▸ Exercise goal
Only the lines from the one containing "Where should I" through the end of the listing are to be repeated, exactly and without pictures.

▸ Supplied entries
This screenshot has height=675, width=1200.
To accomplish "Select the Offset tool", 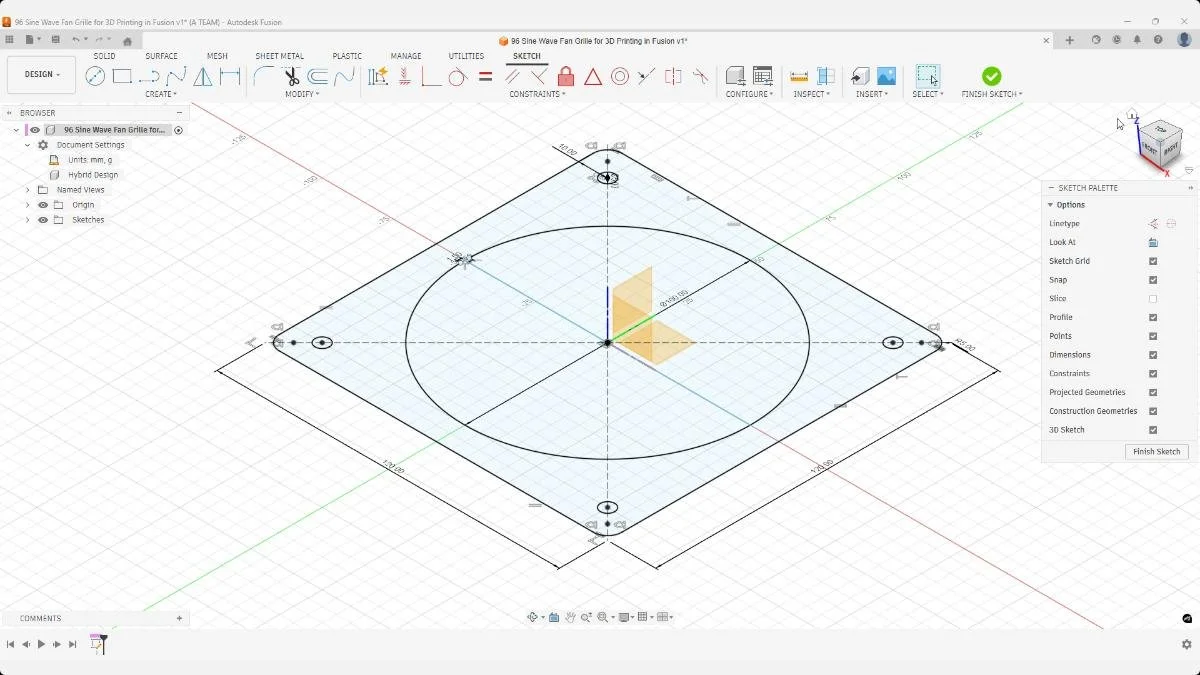I will 318,76.
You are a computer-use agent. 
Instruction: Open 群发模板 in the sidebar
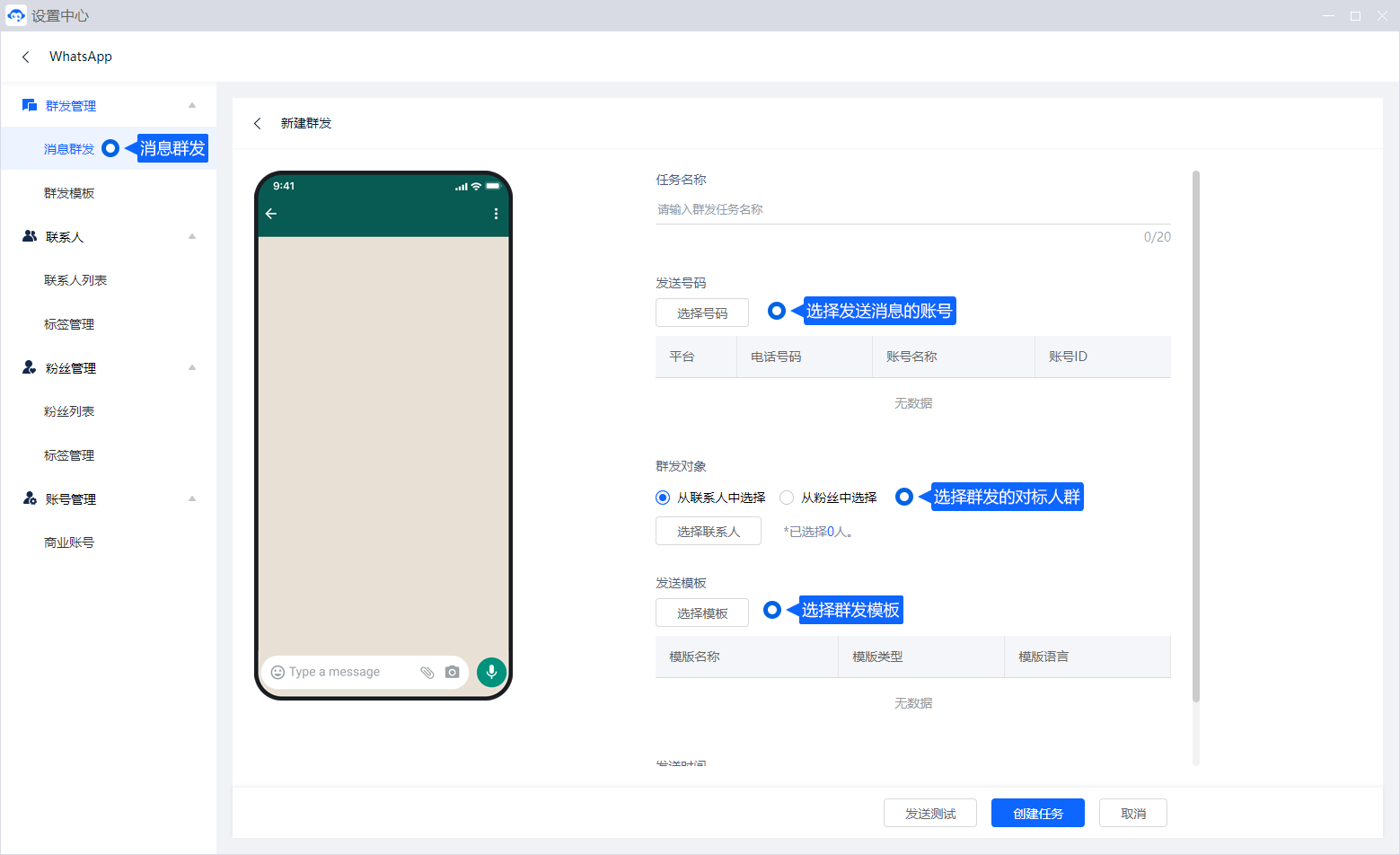pos(69,193)
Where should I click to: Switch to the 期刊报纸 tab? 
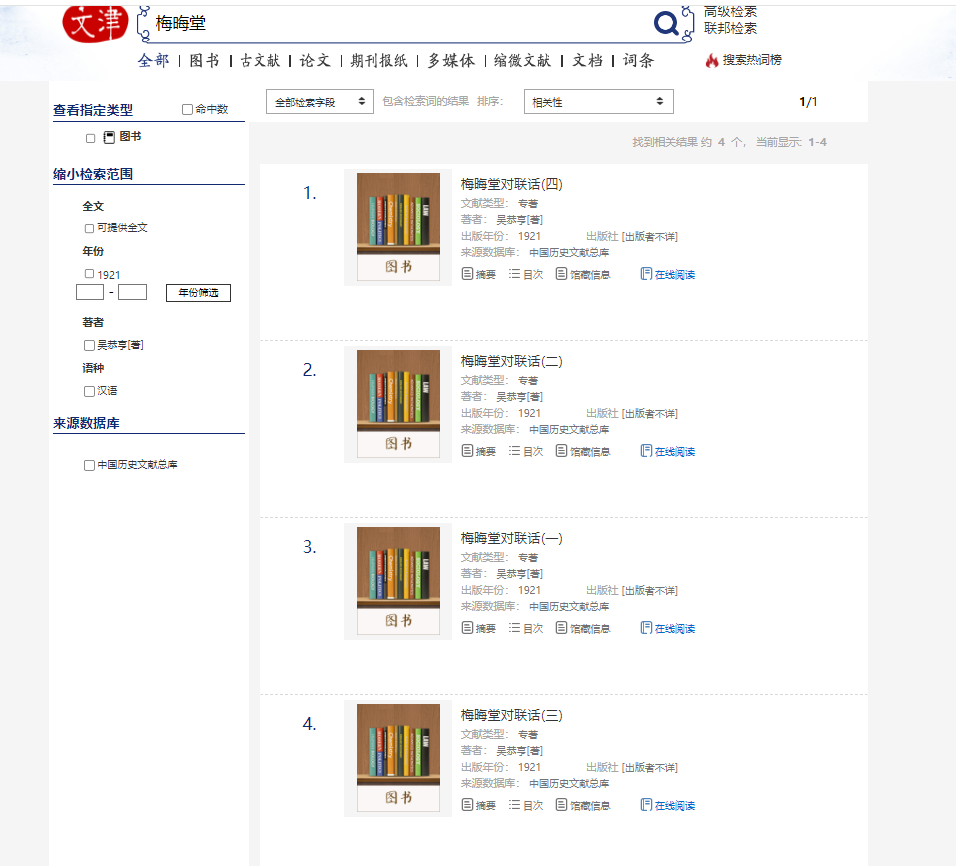click(379, 61)
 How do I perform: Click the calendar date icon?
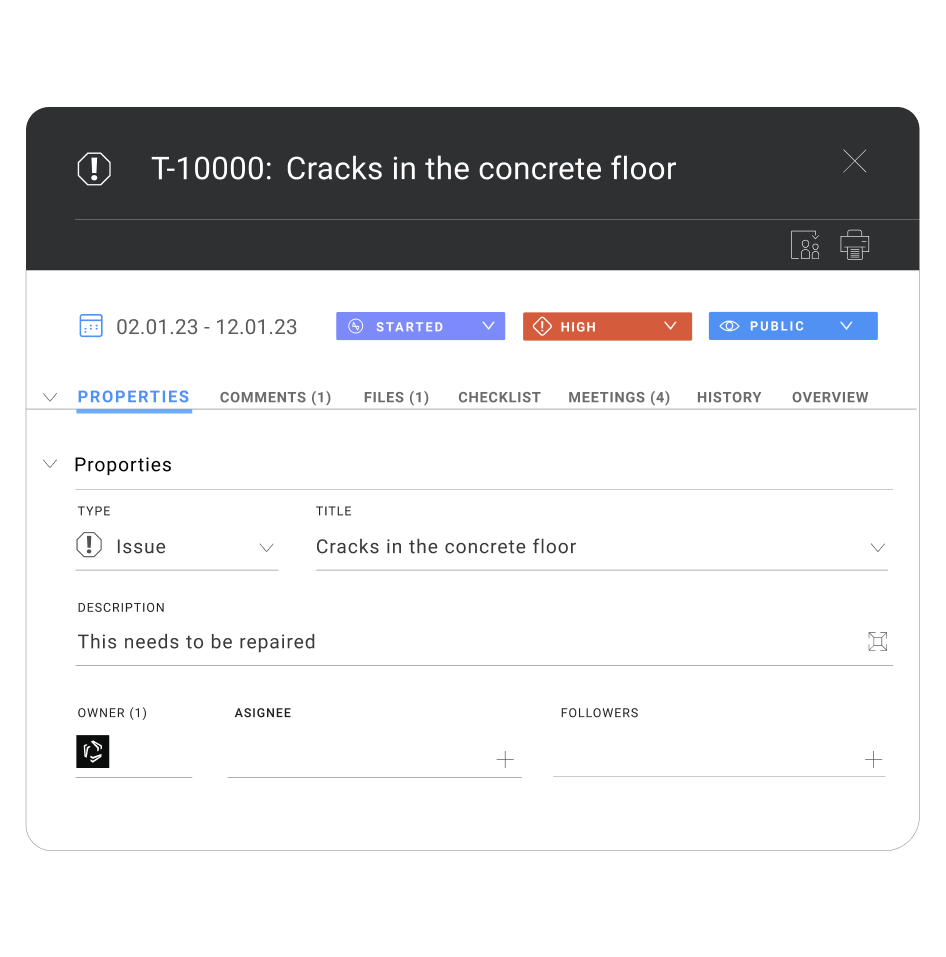coord(91,326)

▸ Written response
Where should I click to: Switch to the 期刊报纸 tab? 
click(379, 61)
 How do I perform: Click the calendar date icon?
coord(91,326)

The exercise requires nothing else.